O pudding so sorry you you cant get out and have mobility problems ,i can only imagine the difficulties you must face.my husband lost his mobility the last few months of his illness and that was so painful to watch as he was such a fit person beforehand , do you have others who can assist you out ? Always here for a chat, take care x
Pudding no need to feel on here .we all have bad days .i can understand how you feel. Some days i really struggle to get my prosthetic leg on and joints are painful with rheumatoid arthritis flair ups
Not really. My husband did just about everything. Washing and cooking. We have a cleaner who is a good friend and does take me out occasionally. I have had to find ways to do the washing. I have been living on ready meals mostly. Just starting healthier options with salad and fruit every day. Even so my digestion is bad. Don’t qualify for financial assistance on my care so can’t afford at present the care that would make my life comfortable. Last night I even had problems getting into bed. It took me three attempts with tests inbetween. I am trying to do some gentle exercises every day to improve my mobility but this will take time. Once probate is through and I have access to my husbands funds I will look at extending my care package. This is on top of the grief that just washes over all of us. But it is what it is and I have to get on with it. Somehow I manage. Have just bought an air fryer as I have been informed they are very easy to use and may stop me living on ready meals. As I said having a day of feeling sorry for myself. On other days I just think how lucky I was to spend 52 years with a wonderful man. Xx
You really do understand. But so many on here have other problems with health or family or children. We all struggle in unique ways. I find it helps me to focus on others. One of my neighbours has a friend who visits every week and tried to commit suicide. Each week after her visit I ring my neighbour to see how she was. It helps me to focus on someone else. I just hope when my brother comes to this suffering I am far enough along to help him.

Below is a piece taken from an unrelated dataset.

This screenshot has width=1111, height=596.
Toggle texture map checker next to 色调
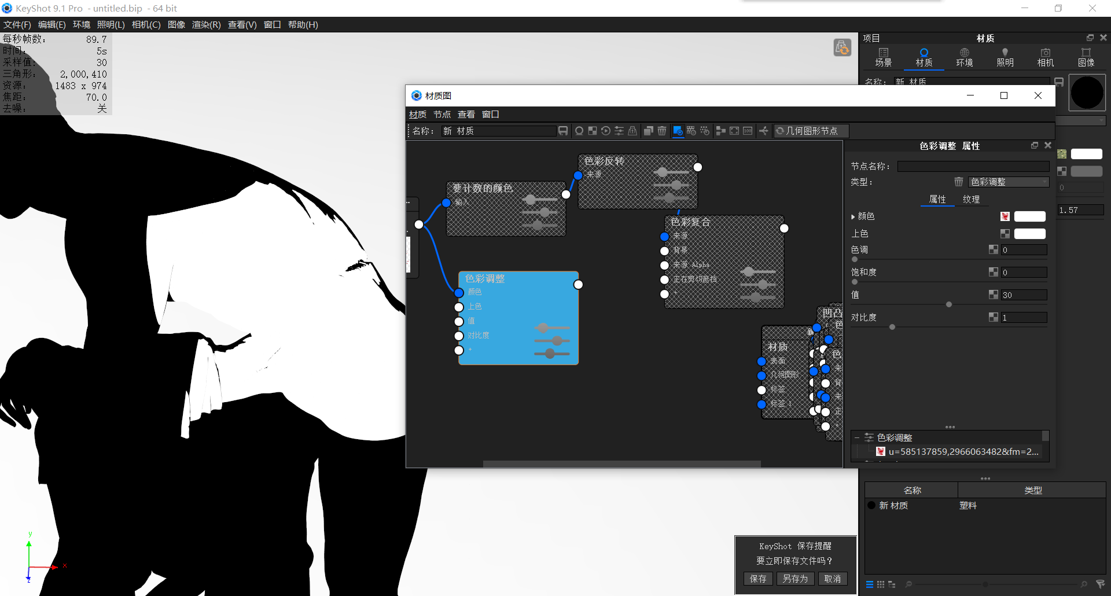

Yeh i just remembered other day ours is 5th september … omg i think thats gonna be a tough day … ! X
Sandra, I do hope you find the air fryer useful, I’m going to buy one. I was with my brother on Sunday while he used his to cook our lunch. It was easy and much quicker than the oven. xx
Rosemary. It’s got rave reviews from my carers and my cleaner so I am going to give it a go.

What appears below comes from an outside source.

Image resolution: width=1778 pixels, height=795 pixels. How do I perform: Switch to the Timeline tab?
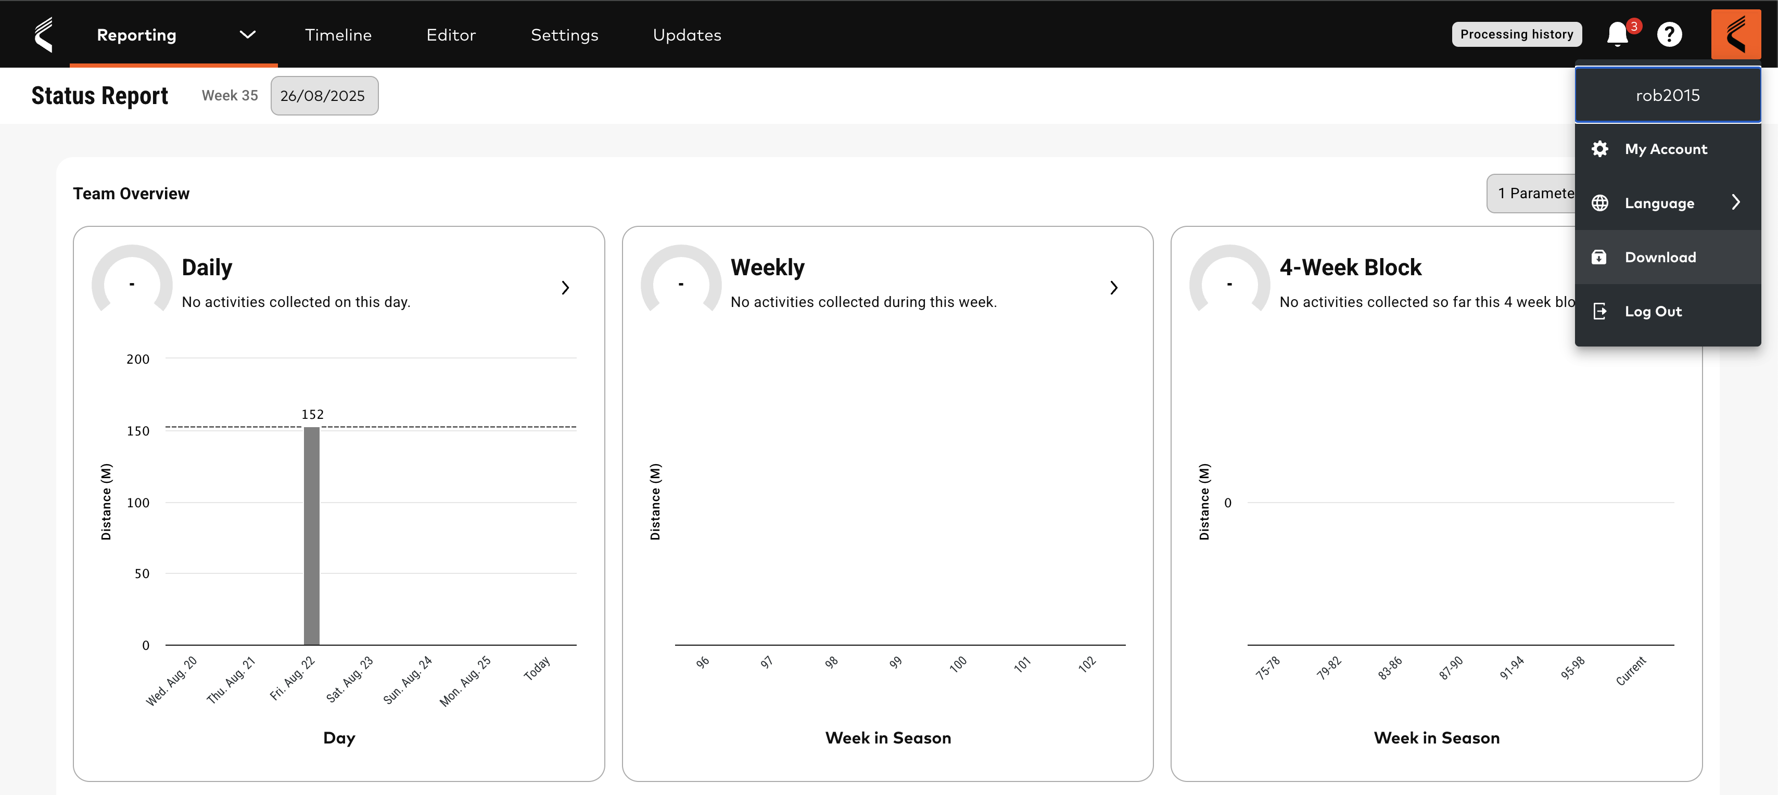click(338, 35)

Pudding myself and my daughter are going halves in an airfryer.hopefully should be quicker than using the oven or cooker
Air fryer arrived next day even though didn’t pay for next day as I don’t need it until Sunday. Bigger than I thought. Gardener coming back next Thursday plus plumber who is surveying if I can change my toilet for a smart toilet. Now just need to figure out how to use the air fryer.
Sandra, I had a quick demo from my brother, he cooked some salmon in it. It seemed very straightforward. Hope you find it useful.
How are you today and how was your night? xx
Not a good night. For some reason my knee decided to become swollen and painful. Didn’t sleep much. Got very warm so put a fan on. Getting used to that. At least it was only one attempt to get into bed. Not feeling too bad today. Air fryer arriving plus letter from Marie curie thanking me for the donation from Norman’s funeral positive things. How are you rosemary?